In just the last two years, disinformation campaigns have caused significant damage to brand, reputation and value. In 2020, the online retailer Wayfair experienced an attempt by QAnon conspiracy theorists — who gained notoriety for targeting politicians with baseless accusations of corruption and abuse — to convince consumers that the company was trafficking children with its furniture deliveries. These ludicrous claims were ignored by many but believed by enough that they inspired calls for boycotts, attempts to manipulate the company’s stock value, posting physical locations of executives’ home and office addresses, and efforts to grind call center operations to a halt by flooding phone lines.
More recently, disinformation campaigns have leveraged false narratives about pharmaceutical companies, driven crypto scams and coin pumping, and attempted to manipulate consumer trust in high-tech solutions, such as space technologies, electric vehicles and vaccines. In just one example, our organization, Alethea Group, conducted an investigation in 2020 in which we assessed a network operated by Chinese billionaire Guo Wengui and former adviser to President Trump Steve Bannon was manipulating QAnon-related conversations in an attempt to spread election conspiracies. But the network was not just targeting elections, it was also mentioning private companies and prominent brands, including travel and hospitality, food, beverage and technology companies.

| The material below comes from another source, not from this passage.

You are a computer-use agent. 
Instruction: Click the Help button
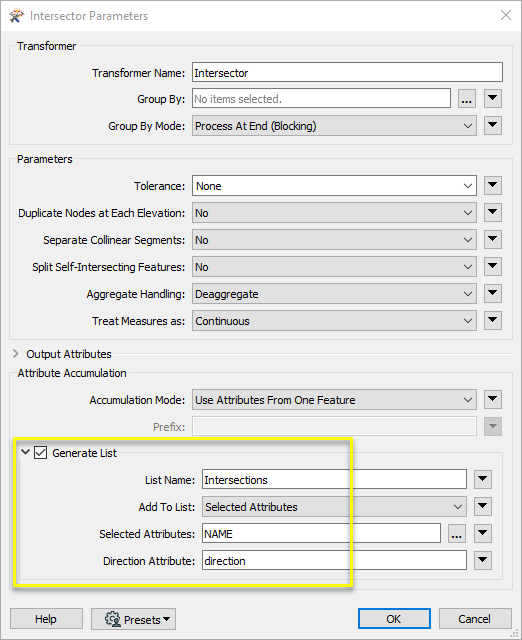46,619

As the threat has evolved, regulations governing the digital space have not kept up, and the agencies that have historically sought to defend us against disinformation face an asymmetry that is difficult to overcome alone. A combination of legislative and bureaucratic inertia, limitations on the collection of social media data and a failure to develop new technology solutions catered to the threat have only exacerbated this asymmetry, with government entities often having insufficient resources to defend against the full threat landscape.
If organizations are unable to rely on government to defend them in the digital sphere, the private sector must lead in protecting customers, employees and financial bottom lines. By implementing strategies to catch nascent disinformation campaigns before they gain momentum, companies can mitigate malign attempts to manipulate their brands, reputations, stock prices and consumer trust.
In addition to defending against reputational harm through launching precision messaging campaigns rooted in fact, there are often opportunities to seek recourse against those launching disinformation campaigns by exposing their efforts or taking legal action. And by sharing information with the government, companies can also increase situational awareness that enables law enforcement and the intelligence community to work within authorities to act against those seeking to harm U.S. interests.
Disinformation is not only a threat to democracy; it’s a threat to our economy as well. This means that businesses and individuals — not just government agencies — have an important role to play in exposing and mitigating malign influence efforts, in protecting themselves and their economic interests, and in helping to defend our society writ large. Companies can act to protect consumers and shareholders in ways that government cannot, by working to uncover and expose the threat actors targeting them and pursuing a variety of remediation options ranging from legal action to public awareness campaigns. Indeed, our collective democratic and economic interests will depend upon it.